EXERCISE OBJECTIVE: Print, word for word, only the lines from the one with "Click the home icon in header" down to the last line of the listing below; no pictures.

SUPPLIED ENTRIES:
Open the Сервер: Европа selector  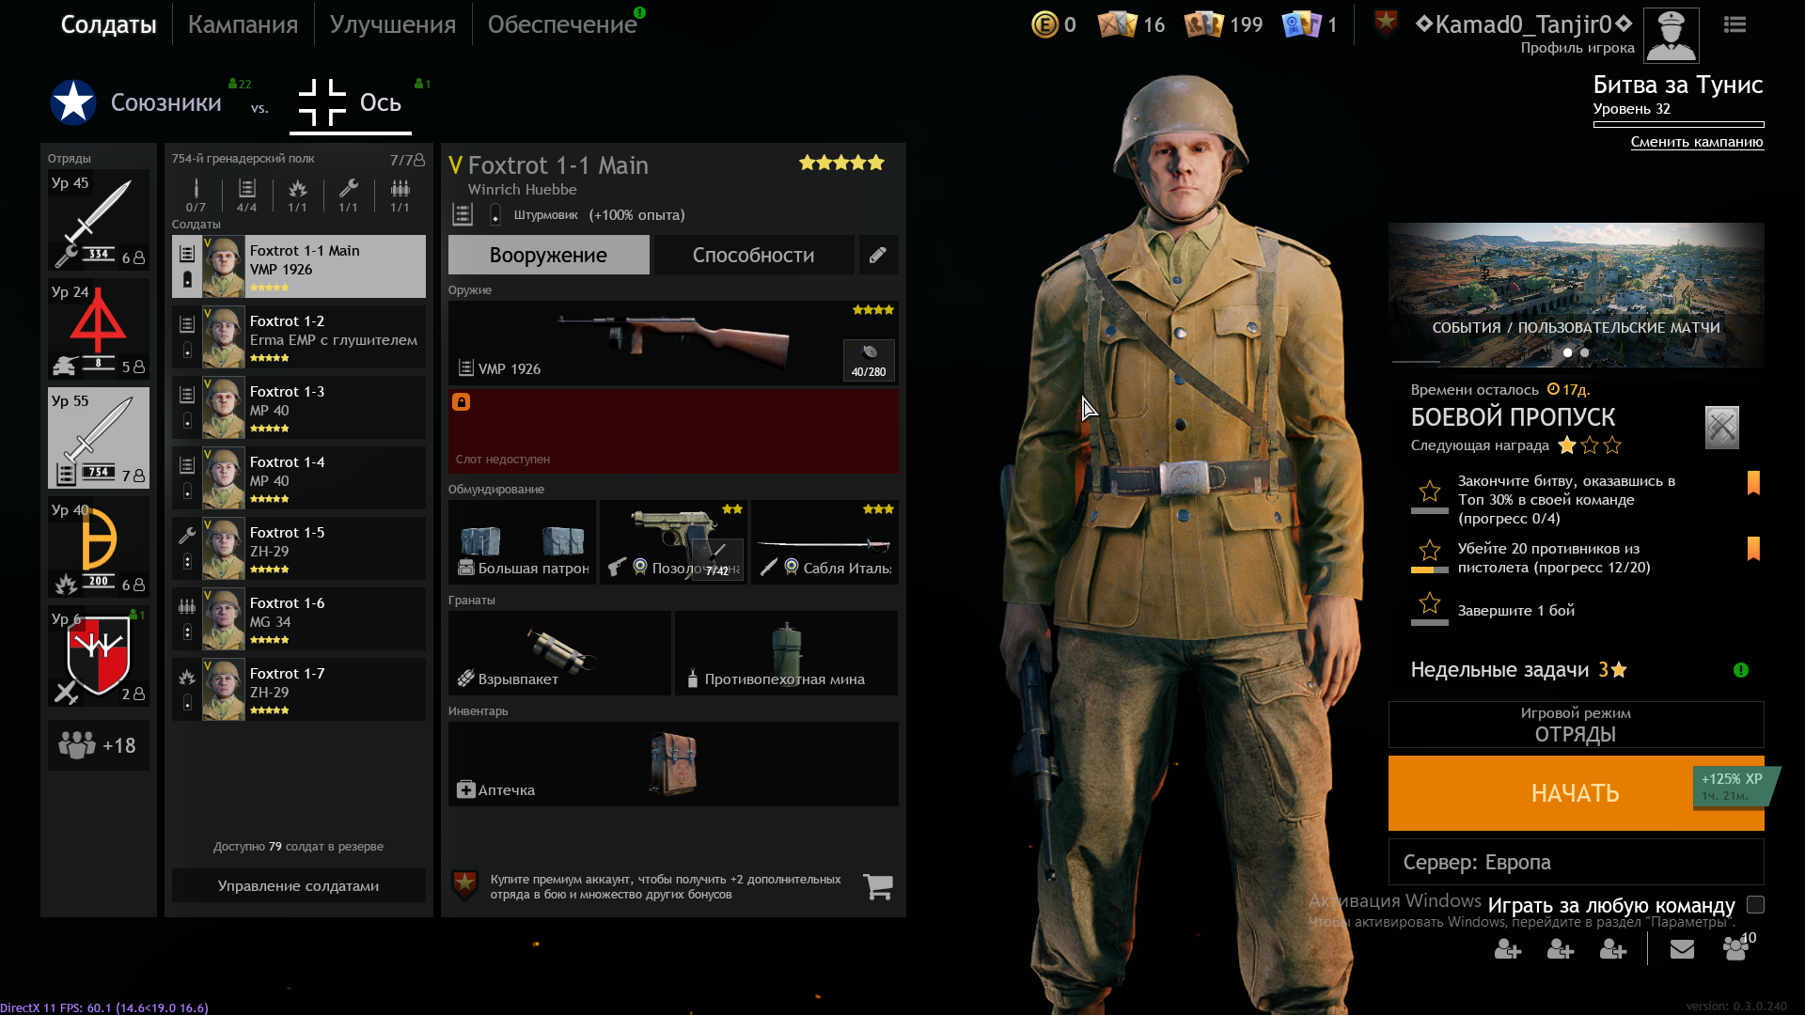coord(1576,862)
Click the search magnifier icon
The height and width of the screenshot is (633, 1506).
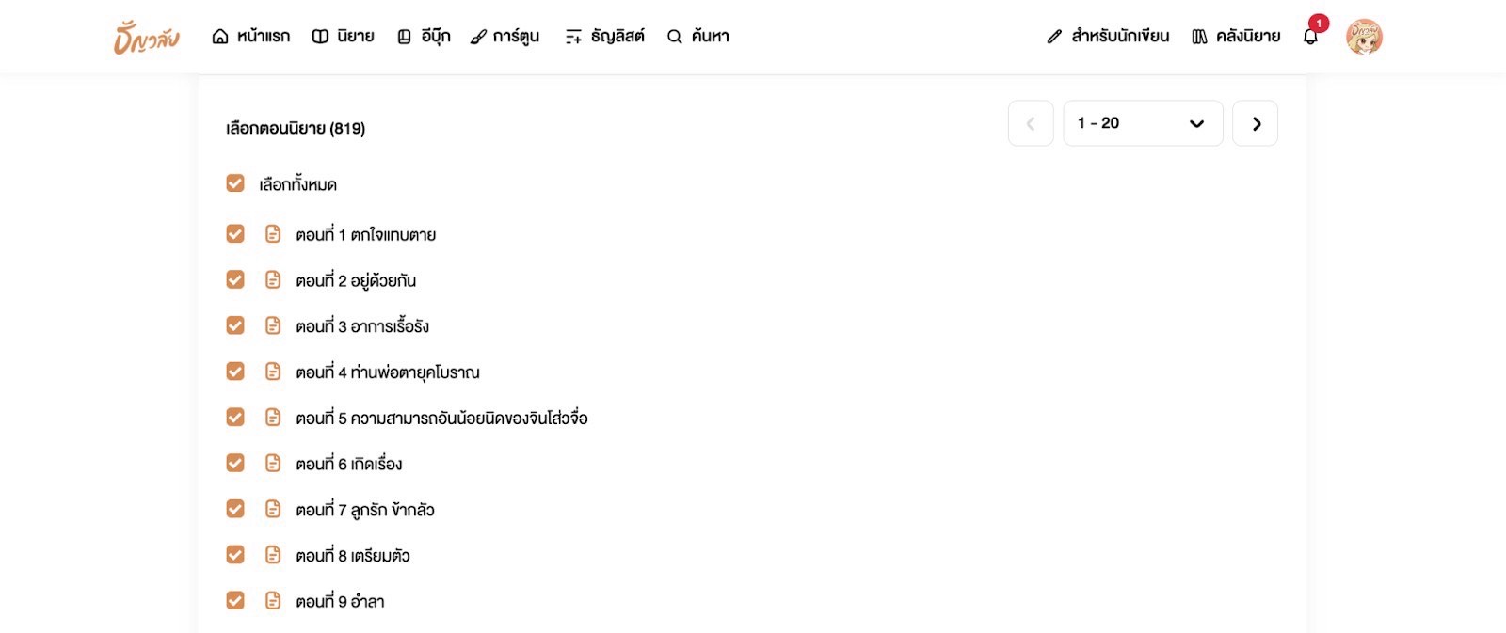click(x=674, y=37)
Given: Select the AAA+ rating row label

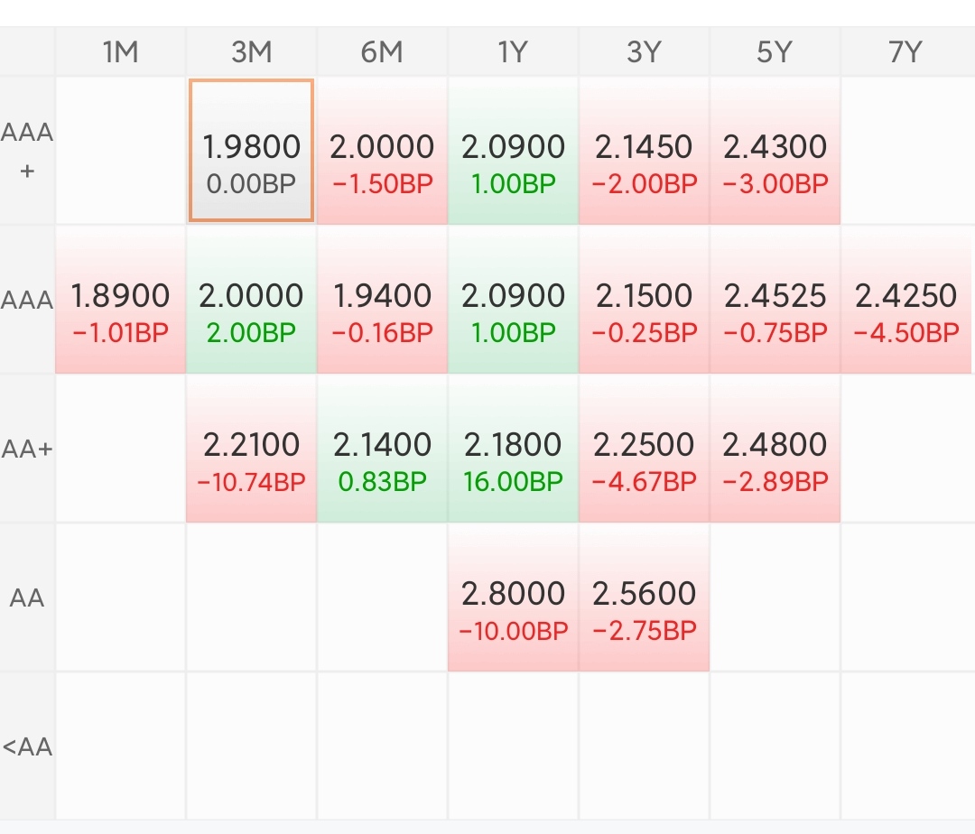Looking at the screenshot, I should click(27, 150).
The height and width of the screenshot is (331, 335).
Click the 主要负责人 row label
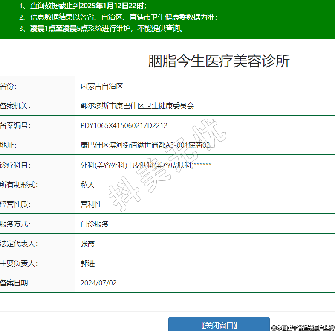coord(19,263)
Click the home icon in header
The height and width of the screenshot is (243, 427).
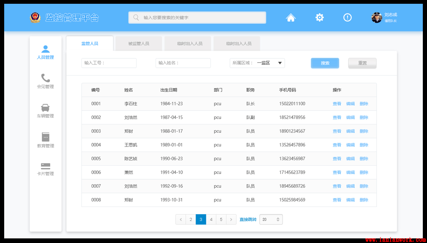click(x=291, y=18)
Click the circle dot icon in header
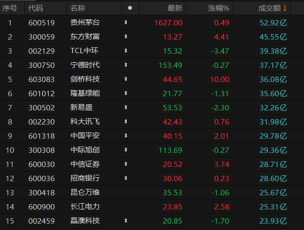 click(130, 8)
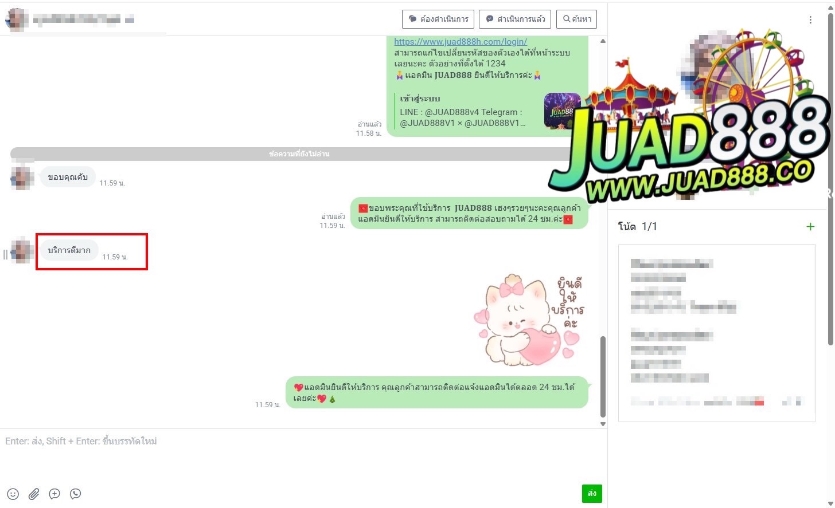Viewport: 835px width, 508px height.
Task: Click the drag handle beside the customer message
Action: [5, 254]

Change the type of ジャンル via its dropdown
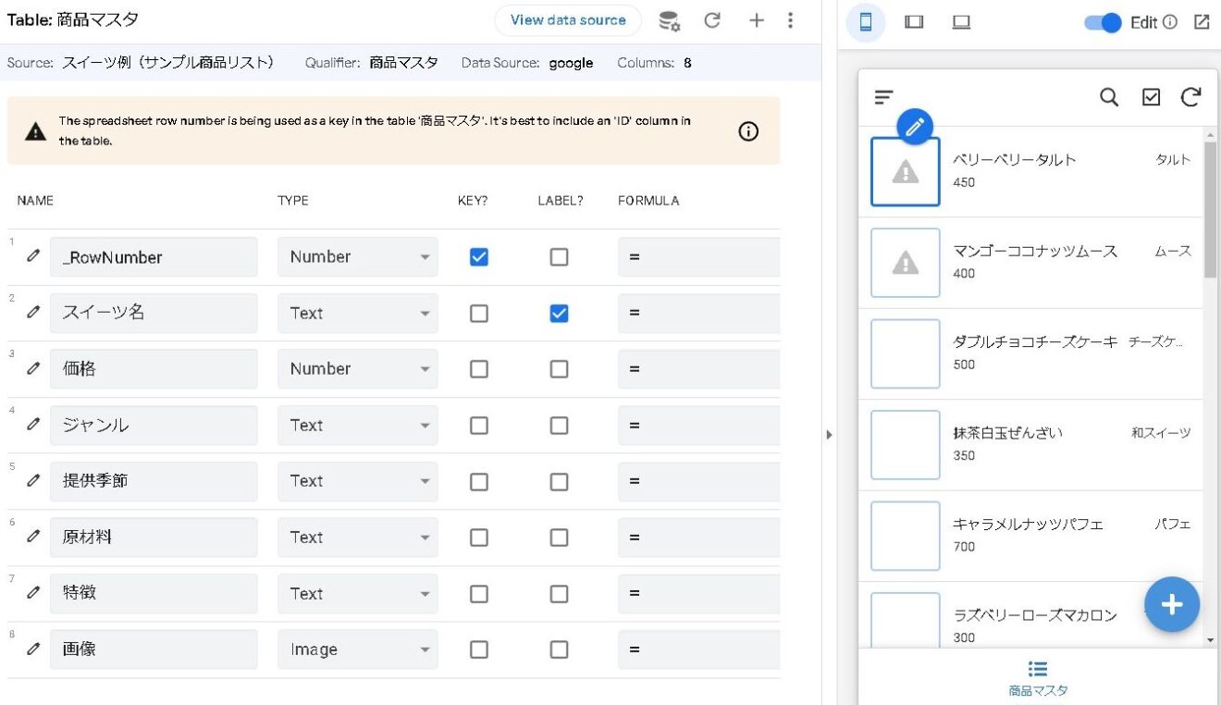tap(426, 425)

PROBLEM SOLUTION:
Click the home icon in header
The height and width of the screenshot is (243, 427).
click(x=291, y=18)
Click the circle dot icon in header
 click(130, 8)
Viewport: 835px width, 508px height.
Task: Click the drag handle beside the customer message
Action: [5, 254]

Change the type of ジャンル via its dropdown
tap(426, 425)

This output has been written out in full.